## Assignment:
What you return must be an exact copy of the lines in the listing below between the line holding "You are a computer-use agent. This" and the line holding "Select the Scale tool icon", inclusive, and nothing more.
□ □ □ □ □
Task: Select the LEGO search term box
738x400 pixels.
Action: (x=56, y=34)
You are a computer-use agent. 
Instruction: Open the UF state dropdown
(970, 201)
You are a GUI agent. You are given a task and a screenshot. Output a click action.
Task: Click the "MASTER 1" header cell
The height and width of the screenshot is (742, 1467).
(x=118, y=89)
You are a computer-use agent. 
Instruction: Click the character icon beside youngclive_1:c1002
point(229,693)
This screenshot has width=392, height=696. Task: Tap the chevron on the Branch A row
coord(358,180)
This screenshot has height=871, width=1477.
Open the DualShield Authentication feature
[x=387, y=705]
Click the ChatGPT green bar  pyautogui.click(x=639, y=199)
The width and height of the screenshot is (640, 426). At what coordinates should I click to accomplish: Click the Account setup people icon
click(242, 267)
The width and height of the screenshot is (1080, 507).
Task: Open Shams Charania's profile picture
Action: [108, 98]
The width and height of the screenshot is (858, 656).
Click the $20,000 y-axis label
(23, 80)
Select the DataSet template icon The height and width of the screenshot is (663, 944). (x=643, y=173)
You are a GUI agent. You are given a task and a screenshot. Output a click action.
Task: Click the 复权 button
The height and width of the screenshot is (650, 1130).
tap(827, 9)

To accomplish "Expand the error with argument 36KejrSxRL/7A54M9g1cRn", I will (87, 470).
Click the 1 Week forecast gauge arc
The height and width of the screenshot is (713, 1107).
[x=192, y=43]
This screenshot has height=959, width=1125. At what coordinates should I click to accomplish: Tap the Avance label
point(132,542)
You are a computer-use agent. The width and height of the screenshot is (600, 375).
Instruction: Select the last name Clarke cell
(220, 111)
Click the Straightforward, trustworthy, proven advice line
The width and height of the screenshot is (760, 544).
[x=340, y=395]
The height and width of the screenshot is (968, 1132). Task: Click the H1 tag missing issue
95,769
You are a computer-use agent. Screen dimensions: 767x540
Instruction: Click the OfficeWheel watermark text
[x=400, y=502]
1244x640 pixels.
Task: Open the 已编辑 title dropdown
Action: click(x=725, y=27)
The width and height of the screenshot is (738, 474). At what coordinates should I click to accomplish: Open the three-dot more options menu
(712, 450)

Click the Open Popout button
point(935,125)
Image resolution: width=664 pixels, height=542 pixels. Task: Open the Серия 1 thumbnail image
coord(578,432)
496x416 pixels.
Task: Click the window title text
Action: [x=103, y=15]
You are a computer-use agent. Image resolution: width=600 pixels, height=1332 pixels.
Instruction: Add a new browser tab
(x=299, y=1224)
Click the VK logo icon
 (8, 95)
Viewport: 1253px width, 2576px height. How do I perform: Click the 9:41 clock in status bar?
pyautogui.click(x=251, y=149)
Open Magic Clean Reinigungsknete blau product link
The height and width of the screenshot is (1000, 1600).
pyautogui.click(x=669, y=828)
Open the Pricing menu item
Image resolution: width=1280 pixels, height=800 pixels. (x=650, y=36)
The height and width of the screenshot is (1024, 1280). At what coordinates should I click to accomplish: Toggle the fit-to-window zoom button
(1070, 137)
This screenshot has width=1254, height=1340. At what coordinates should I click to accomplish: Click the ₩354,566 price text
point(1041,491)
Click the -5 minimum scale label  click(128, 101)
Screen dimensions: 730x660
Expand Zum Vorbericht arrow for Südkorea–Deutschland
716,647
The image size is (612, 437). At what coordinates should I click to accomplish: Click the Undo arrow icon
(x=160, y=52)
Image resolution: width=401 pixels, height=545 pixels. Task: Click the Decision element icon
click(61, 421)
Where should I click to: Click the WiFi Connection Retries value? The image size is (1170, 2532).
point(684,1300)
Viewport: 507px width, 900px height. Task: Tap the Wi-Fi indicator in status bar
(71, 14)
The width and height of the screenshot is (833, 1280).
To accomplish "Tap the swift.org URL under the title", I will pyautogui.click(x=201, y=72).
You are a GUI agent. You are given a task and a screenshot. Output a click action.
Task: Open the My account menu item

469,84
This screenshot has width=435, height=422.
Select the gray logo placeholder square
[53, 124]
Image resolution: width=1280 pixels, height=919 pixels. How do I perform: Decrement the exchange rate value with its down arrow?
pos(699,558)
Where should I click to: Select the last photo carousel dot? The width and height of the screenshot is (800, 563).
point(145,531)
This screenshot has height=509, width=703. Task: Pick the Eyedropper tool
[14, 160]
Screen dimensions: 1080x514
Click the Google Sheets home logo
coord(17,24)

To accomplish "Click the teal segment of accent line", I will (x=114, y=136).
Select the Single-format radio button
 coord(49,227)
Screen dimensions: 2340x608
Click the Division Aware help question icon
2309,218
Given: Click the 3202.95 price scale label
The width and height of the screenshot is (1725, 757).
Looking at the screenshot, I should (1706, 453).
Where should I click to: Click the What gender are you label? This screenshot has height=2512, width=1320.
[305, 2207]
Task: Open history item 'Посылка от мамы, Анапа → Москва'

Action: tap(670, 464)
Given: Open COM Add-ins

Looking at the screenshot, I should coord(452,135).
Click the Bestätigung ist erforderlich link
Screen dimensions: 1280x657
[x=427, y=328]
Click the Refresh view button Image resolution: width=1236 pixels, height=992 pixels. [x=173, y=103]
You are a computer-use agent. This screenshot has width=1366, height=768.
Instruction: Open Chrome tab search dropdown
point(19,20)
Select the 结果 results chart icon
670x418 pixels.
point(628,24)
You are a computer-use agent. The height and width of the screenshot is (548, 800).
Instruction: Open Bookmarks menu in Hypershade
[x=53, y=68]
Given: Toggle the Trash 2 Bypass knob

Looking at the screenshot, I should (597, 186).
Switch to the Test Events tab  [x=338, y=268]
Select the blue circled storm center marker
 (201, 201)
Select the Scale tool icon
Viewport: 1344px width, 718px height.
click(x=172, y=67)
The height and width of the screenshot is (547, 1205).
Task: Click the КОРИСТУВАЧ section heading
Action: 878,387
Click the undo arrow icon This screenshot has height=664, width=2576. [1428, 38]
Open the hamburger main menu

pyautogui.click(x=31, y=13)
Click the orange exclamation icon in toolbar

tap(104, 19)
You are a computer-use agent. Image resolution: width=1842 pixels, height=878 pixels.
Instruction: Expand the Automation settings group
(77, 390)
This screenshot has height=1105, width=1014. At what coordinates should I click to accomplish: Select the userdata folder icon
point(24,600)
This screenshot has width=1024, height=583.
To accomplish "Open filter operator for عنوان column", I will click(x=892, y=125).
□ □ □ □ □
## Your response:
You are a computer-use agent. This screenshot has width=1366, height=768.
Instruction: Open Chrome tab search dropdown
point(19,20)
Select the 结果 results chart icon
670x418 pixels.
point(628,24)
You are a computer-use agent. The height and width of the screenshot is (548, 800).
Instruction: Open Bookmarks menu in Hypershade
[x=53, y=68]
Given: Toggle the Trash 2 Bypass knob

Looking at the screenshot, I should (597, 186).
Switch to the Test Events tab  [x=338, y=268]
Select the blue circled storm center marker
 (201, 201)
Select the Scale tool icon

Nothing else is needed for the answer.